Data Dangers: Americans’ Electronic Medical Records at Risk for Hacking


For Immediate Release
August 25, 2014

Deborah Hamilton, Hamilton Strategies, 215.815.7716, 610.584.1096,  

Data Dangers: Americans’ Electronic Medical Records at Risk for Hacking

Citizens’ Council for Health Freedom: Shared Health Records and an Unsecure Endanger Patient Privacy

ST. PAUL, Minn.— Last week, Community Health Systems, which operates 206 hospitals in 28 states, announced hackers had broken into its computer system and stolen data on 4.5 million patients. That data included names, Social Security numbers, physical addresses, birthdays and telephone numbers, paving the way for criminals to open bank accounts and credit cards in the patients’ names.

Meanwhile, the Obama Administration has announced it will not release records related to security features built into the federal health care exchange, claiming that doing so could “potentially” allow hackers to break in.

Twila Brase, president and co-founder of Citizens’ Council for Health Freedom (CCHF,, a Minnesota-based national organization dedicated to preserving patient-centered health care and protecting patient and privacy rights, says security has always been a concern and that electronic medical records under the interoperability mandate and HIPAA’s “no-privacy” rule share private patient data with entirely too many entities.

“The protection of patients’ private medical data simply isn’t being taken seriously,” Brase said. “Patient privacy was dismissed with HIPAA and data security was never prioritized. In the black market of data worth capturing, private patient data is the jewel. With this data being stolen by criminals as well as shared with countless government agencies, there’s no telling how it will be used against Americans.

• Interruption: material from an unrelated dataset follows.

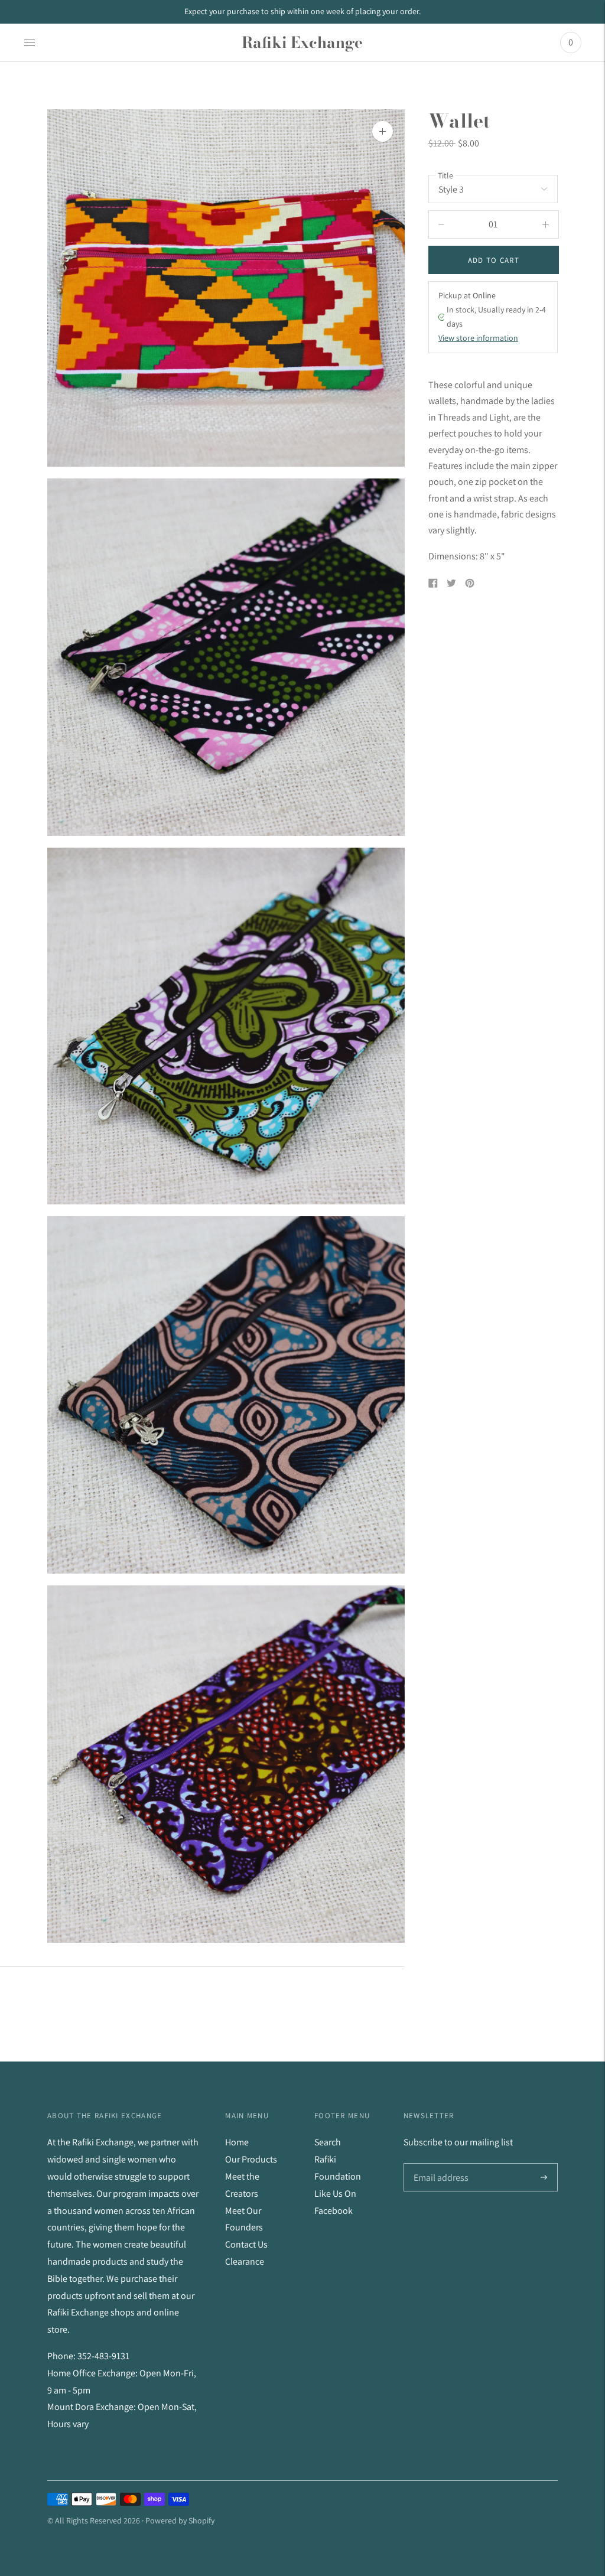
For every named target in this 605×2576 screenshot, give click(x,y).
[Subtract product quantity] (545, 224)
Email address (439, 2163)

“For example,” she continued, “once private patient data is exposed and in the wrong hands, political or economic blackmail is a possibility. Medical ID theft could lead not only to fraud but also to incorrect diagnoses in a medical record. Hackers with the potential to manipulate data could change the patient’s record, leading to drug reactions or wrong-blood-type transfusions. They could hack into medical devices to disable them and harm patients. These scenarios sound like the makings of an action movie, but the potential for disaster is very real.”

According to news reports last week, “the Centers for Medicare and Medicaid Services (CMS) denied a request by The Associated Press under the Freedom of Information Act for documents about the kinds of security software and computer systems behind the federally funded” AP requested the records last year after Republicans raised concerns about the security of the online exchange.

Those concerns are valid, Brase says. She recently reported in the weekly CCHF e-newsletter that criminal attacks on health care data have increased by 100 percent in just four years. Most were a result of human error, and of the breaches, 78 percent took months to discover and 84 percent were discovered by outsiders. In 2013 alone, about 200 data breaches exposed more than 7 million patient records.

“This administration is building a national health information exchange for all medical data and a federal health insurance exchange for all insurance and financial data. Without Congressional intervention, we foresee these two insecure data systems being joined together, putting our financial and medical data within reach of hackers and outsiders. That’s not privacy, and there’s no security,” said Brase. “Security experts have already testified before Congress that the federal health insurance exchange was never built for security and, therefore, should be shut down and recreated.”

Celebrating its 20th year, Citizens’ Council for Health Freedom is a patient-centered national health freedom organization based in St. Paul, Minn. CCHF exists to protect health care choices and patient privacy.​ CCHFsponsors the daily, 60-second radio feature, Health Freedom Minute, which airs on more than 150 stations nationwide on the American Family Radio Network and 90-plus stations on the Bott Radio Network. Listeners can learn more about the agenda behind proposed health care initiatives and​ steps they can take to protect their health care choices, rights and privacy. 

CCHF president and co-founder Twila Brase, R.N., has been called one of the “100 Most Powerful People in Health Care” and one of “Minnesota’s 100 Most Influential Health Care Leaders.” Brase, a public health nurse, has been interviewed by CNN, Fox News, Minnesota Public Radio, NBC Nightly News, NBC’s Today Show, NPR, New York Public Radio, the Associated Press, Modern Healthcare, TIME, The Wall Street Journal, The Washington Post and The Washington Times, among others. She is at the forefront of informing the public of crucial health issues, such as intrusive wellness and prevention initiatives in Obamacare, patient privacy, informed consent, the dangers of “evidence-based medicine” and the implications of state and federal health care reform.